Thymidine phosphorylase is a protein which may has a dual action: it is a rate-limiting enzyme in thymidine metabolism and it is similar to the platelet – derived endothelial cell growth factor (PD/ECGF). The enzyme catalyzes the reversible reaction of phosphorolytic cleavage of thymidine to thymine and deoxyribose-1-phosphate. It has been found that TP has higher activity in tumor tissues. Also it is involved in a proliferative process in a wide variety of chronic inflammatory diseases. Increased expression of PD/ECGF in many tumors is associated with aggressive disease and/or poor prognosis. Its known that high TP activity is related to malignant angiogenesis and invasion.

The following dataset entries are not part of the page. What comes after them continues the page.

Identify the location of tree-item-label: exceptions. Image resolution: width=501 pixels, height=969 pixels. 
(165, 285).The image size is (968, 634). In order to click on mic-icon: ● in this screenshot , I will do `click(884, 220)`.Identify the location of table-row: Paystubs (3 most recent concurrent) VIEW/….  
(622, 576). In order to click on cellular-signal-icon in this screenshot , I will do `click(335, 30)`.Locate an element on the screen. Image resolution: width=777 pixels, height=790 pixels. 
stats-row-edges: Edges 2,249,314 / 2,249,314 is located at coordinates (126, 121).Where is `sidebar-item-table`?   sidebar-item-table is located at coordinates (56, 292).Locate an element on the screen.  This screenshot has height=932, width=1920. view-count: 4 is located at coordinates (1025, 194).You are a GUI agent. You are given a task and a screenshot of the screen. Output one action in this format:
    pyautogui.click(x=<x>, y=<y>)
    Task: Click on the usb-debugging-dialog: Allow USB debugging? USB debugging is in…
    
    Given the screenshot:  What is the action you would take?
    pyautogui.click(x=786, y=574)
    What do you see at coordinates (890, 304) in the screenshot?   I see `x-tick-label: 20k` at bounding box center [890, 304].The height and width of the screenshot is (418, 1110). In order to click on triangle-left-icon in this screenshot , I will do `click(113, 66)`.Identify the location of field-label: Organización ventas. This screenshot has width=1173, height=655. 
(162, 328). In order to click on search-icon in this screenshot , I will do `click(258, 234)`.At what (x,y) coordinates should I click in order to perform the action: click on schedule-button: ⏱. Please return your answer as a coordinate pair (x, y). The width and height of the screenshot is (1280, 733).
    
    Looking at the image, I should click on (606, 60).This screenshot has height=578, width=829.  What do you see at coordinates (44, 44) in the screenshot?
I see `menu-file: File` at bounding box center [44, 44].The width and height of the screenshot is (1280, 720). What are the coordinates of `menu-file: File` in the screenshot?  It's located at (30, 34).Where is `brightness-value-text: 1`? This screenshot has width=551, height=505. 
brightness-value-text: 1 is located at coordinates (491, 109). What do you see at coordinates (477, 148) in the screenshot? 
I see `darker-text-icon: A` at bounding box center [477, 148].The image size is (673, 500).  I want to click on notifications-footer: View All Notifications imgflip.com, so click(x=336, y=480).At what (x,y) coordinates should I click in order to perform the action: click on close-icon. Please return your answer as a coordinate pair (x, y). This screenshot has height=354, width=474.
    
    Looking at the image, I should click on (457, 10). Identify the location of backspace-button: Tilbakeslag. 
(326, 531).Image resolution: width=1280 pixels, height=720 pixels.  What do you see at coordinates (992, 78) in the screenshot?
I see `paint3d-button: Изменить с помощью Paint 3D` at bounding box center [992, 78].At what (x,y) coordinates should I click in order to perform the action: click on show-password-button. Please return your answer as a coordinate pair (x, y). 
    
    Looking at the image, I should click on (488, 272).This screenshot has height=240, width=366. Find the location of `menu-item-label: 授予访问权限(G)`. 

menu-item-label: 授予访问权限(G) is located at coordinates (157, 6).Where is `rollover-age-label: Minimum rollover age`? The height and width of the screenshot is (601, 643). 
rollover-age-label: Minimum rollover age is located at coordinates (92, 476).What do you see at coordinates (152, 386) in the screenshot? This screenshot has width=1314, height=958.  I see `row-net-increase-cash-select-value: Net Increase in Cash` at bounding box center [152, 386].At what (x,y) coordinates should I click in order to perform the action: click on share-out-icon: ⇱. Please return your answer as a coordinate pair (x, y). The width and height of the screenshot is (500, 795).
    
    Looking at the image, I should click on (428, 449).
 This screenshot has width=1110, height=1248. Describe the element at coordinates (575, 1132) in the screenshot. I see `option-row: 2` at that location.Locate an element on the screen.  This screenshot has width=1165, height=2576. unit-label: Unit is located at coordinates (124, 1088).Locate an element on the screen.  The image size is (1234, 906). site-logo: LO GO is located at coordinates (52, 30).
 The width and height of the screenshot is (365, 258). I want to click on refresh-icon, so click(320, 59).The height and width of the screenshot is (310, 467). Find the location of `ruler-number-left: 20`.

 On the other hand, TP inhibits a hypoxia induced apoptotic pathway and enhances expression of various inflammatory cytokines and interferons. This apparent role of enzyme in tumor progression has prompted investigation a large number of TP inhibitors for applicability in chemotherapy backbone regimens. The enzymatic activity of PD/ECGF is being able to generate 5-fluorouracile from capecitabine and other precursors. Thus TP is identified as a prime target for developing novel anticancer therapies. The serum TP level in cancer patients provides useful prognostic information regarding both responses to chemotherapy and length of survival and should be used in planning appropriate therapy. TP could be suggested that control of individual enzyme activity in blood serum may be used as informative tool for monitoring of patients and treatment optimization.